MAXIMUM AVAILABILITY

Maximum availability mode has the next highest level of data availability for the primary database, offering zero data loss and protecting against single component failures. As with the maximum protection mode, redo data are synchronously transmitted from the primary database to the standby database. The transaction is not complete on the primary database until it has been confirmed that the transaction data is available on the standby database. However, if a standby database becomes unavailable – e.g. because of network connectivity problems, processing continues on the primary database. The standby database may temporarily diverge from the primary database, but when it is available again, the databases will automatically synchronize with no data loss.

MAXIMUM PERFORMANCE

Maximum performance mode is the default protection mode.
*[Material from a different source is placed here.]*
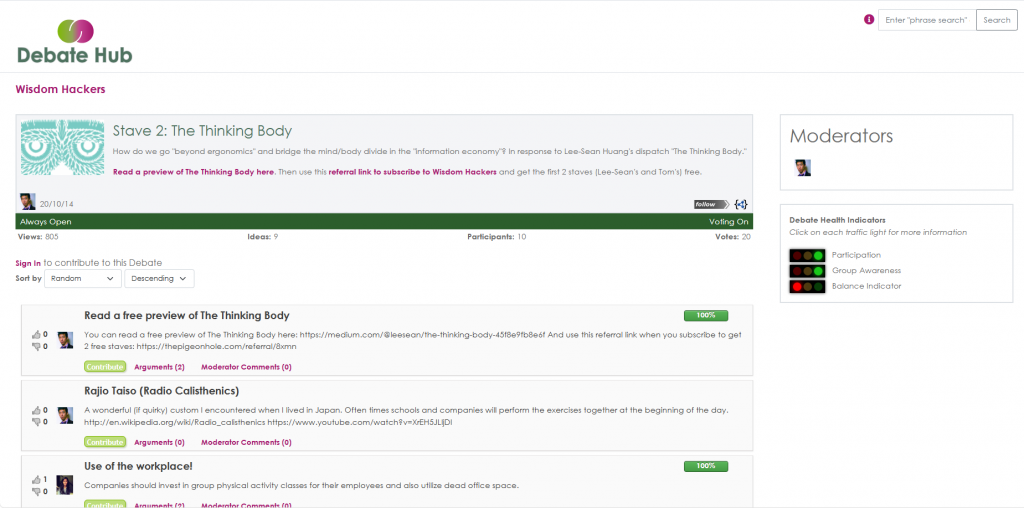The image size is (1024, 508).
Task: Click the Balance Indicator traffic light
Action: pos(807,287)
It offers slightly less primary data protection, but higher performance, than maximum availability mode. In this mode, as the primary database processes transactions, redo data is asynchronously shipped to the standby database. The commit operation of the primary database does not wait for the standby to acknowledge receipt before completing the write on the primary. If any standby destination becomes unavailable, processing continues on the primary database and there is little or no effect on performance.
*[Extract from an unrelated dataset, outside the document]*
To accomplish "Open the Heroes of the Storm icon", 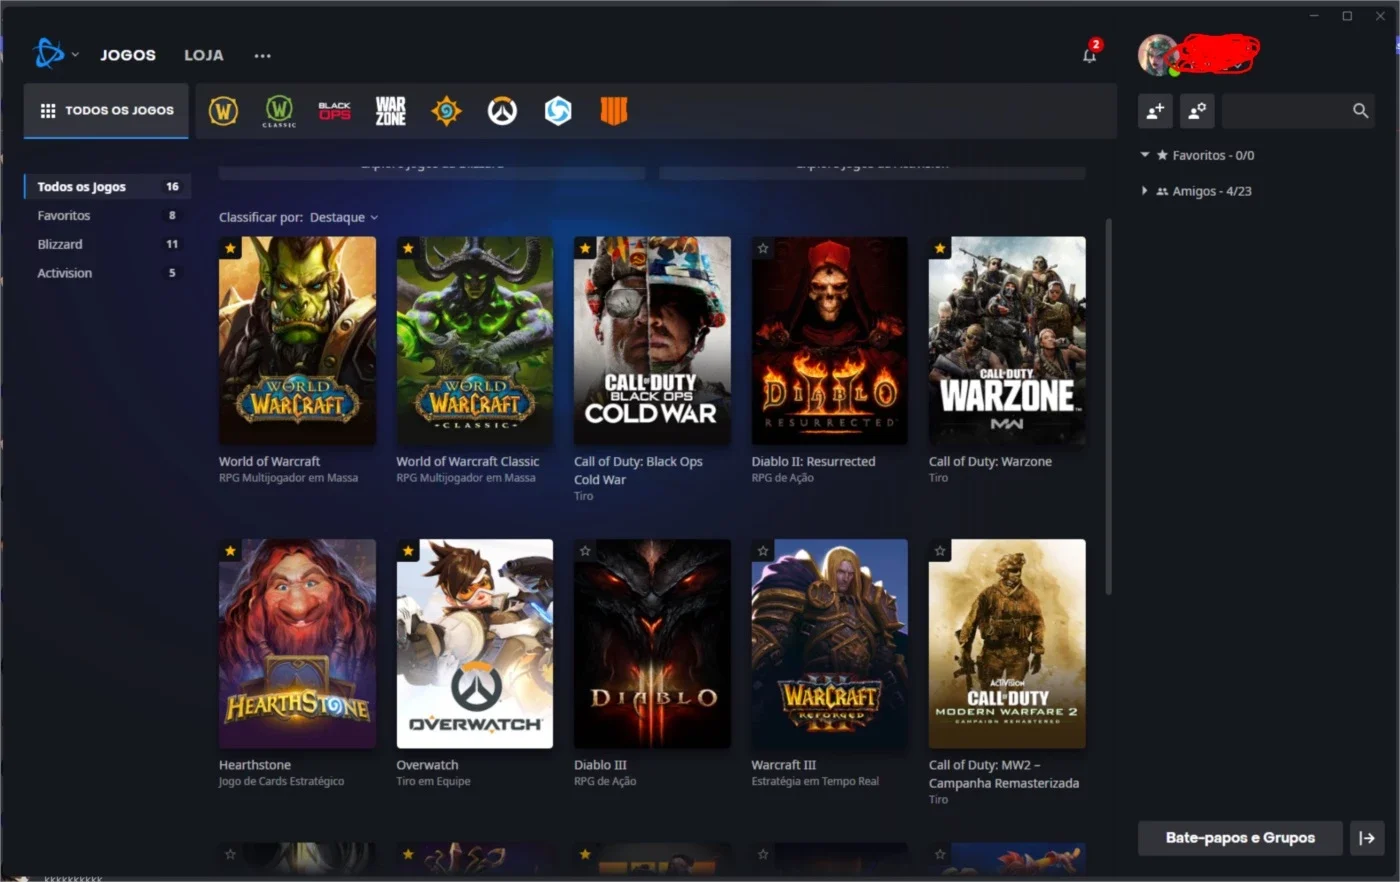I will point(558,111).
In the case of a failure of the primary, there may be some transactions that were committed on the primary that had not completed shipping to the standby. If the network has sufficient throughput to keep up with peaks in redo traffic, the number of lost transactions should be very small or zero.

FAILOVER AND SWITCHOVER

Oracle Active Data Guard offers two easy-to-use methods to handle planned and unplanned outages of the production site. These methods are called switchover and failover, and they can be easily initiated using the Data Guard Manager GUI interface, the broker’s command line interface, or directly through SQL.

Failover is the operation of taking the primary database offline on one site and bringing one of the standby databases online as the new primary database. A failover operation can be invoked when an unplanned catastrophic failure occurs on the primary database, and there is no possibility of recovering the primary database in a timely manner.

The failover operation is invoked on the standby database that will assume the primary role. After a failover, the original primary database must be re-instantiated to assume its new role as a standby database.

The following figure shows the result of a failover operation from a primary database in San Francisco to a physical standby database in Boston.

disaster_3.jpg

 Failover to a Standby Database

The switchover option, on the other hand, is the planned role reversal of the primary and standby databases, to handle planned maintenance on the primary database. The main difference between a switchover operation and a failover operation is that switchover is performed when the primary database is still available, and it does not require re-instantiation of the database. This allows the primary database to assume the role of a standby database almost immediately. As a result, scheduled maintenance can be performed more easily and frequently. For example, switchover may be used to perform an upgrade on the primary site by switching over all of the database clients to the standby site as hardware is upgraded on the primary site.

Both failover and switchover operations guarantee zero data loss if Data Guard was being run in the maximum protection mode or maximum availability mode at the time of the failover or switchover.

Failover and switchover operations also work seamlessly when multiple standby databases are included in the configuration. For example, if multiple standby databases are configured and the primary database goes down, the administrator has the flexibility to choose one of the available standbys to become the primary. Data Guard fully automates the process of redirecting the other standby databases to use the new primary, including shipping any missing or incomplete redo data.